> _EXTRAIT À LIRE_
========================================

M. Dieng a pour sa part souligné que « le génocide n’est pas un hasard; c’est notre passivité ou notre inefficacité à réagir à ses signes précurseurs qui le transforment en réalité ». « Le crime de génocide n’a pas commencé avec cette Convention et, malheureusement, il n’a pas cessé après », a constaté le Conseiller spécial, ajoutant que beaucoup d’événements auraient pu être qualifiés de génocide. En République centrafricaine, en Iraq, au Myanmar, au Soudan du Sud, en Syrie, au Yémen et dans d’autres lieux, les peuples ont souffert et souffrent des pires crimes, sous nos yeux, a rappelé M. Dieng.

Mme Prost a quant à elle invité les États qui ne l’ont pas encore fait à ratifier le Statut de Rome de la Cour pénale internationale, soulignant que celle-ci sera plus efficace si elle devient universelle.

Le Professeur Schabas a expliqué pour sa part que l’approche stricte du terme « génocide », tout comme l’approche plus large qui inclut le nettoyage ethnique et les atrocités de masse, montrent que le génocide reste considéré comme « le crime des crimes ».

========================================

> _EXTRAIT DE DONNÉES_
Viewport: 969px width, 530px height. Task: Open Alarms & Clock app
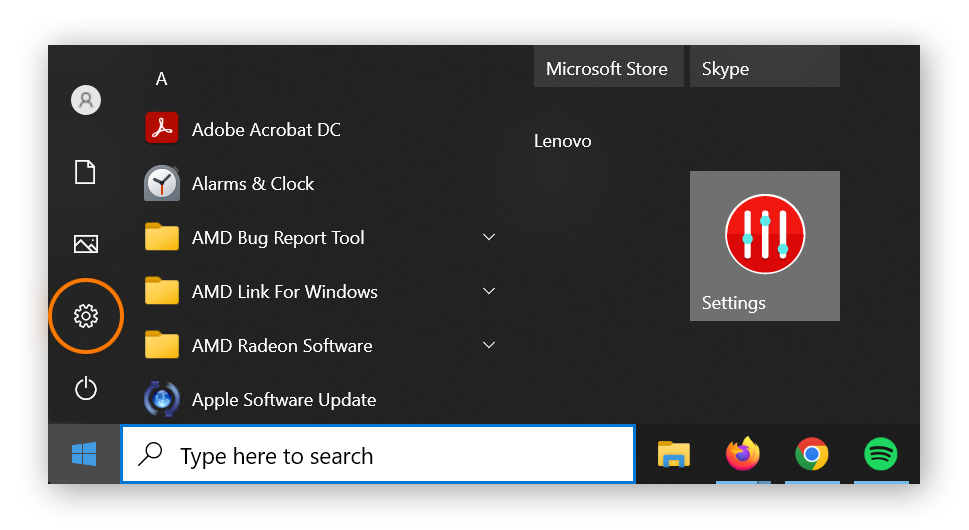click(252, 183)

========================================

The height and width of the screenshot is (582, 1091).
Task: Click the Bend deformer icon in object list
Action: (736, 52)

========================================

> _TÂCHES_
**a.** Relevez tous les pays que M. Dieng nomme, dans l'extrait sur le génocide, comme des lieux où les peuples ont souffert et souffrent des pires crimes.
**b.** D'après l'extrait sur le génocide, à quelle condition la Cour pénale internationale sera-t-elle plus efficace selon Mme Prost ?
**c.** Reprenez l'extrait sur le génocide à la suite de sa dernière phrase.

> _RÉPONSES PAR TÂCHE_
**a.** République centrafricaine, Iraq, Myanmar, Soudan du Sud, Syrie, Yémen

**b.** Si elle devient universelle.

**c.**
Pour M. Salvioli, la solidarité avec les victimes du génocide serait l’une des manières de célébrer le 70e anniversaire de la Convention. Cette solidarité ne doit pas être seulement formelle: elle doit s’accompagner d’un travail de conscientisation des sociétés, afin que chacun prenne la mesure de ce crime et que l’on parvienne ainsi à sa « non-répétition », a expliqué le Rapporteur spécial.

Un grand nombre d’intervenants* ont pris part au débat. Il a en particulier été rappelé que la communauté internationale avait été passive et incapable de prévenir un certain nombre de génocides. Plusieurs délégations ont ainsi renvoyé aux situations en Palestine, en ex-Yougoslavie, au Cambodge, au Rwanda et au Myanmar.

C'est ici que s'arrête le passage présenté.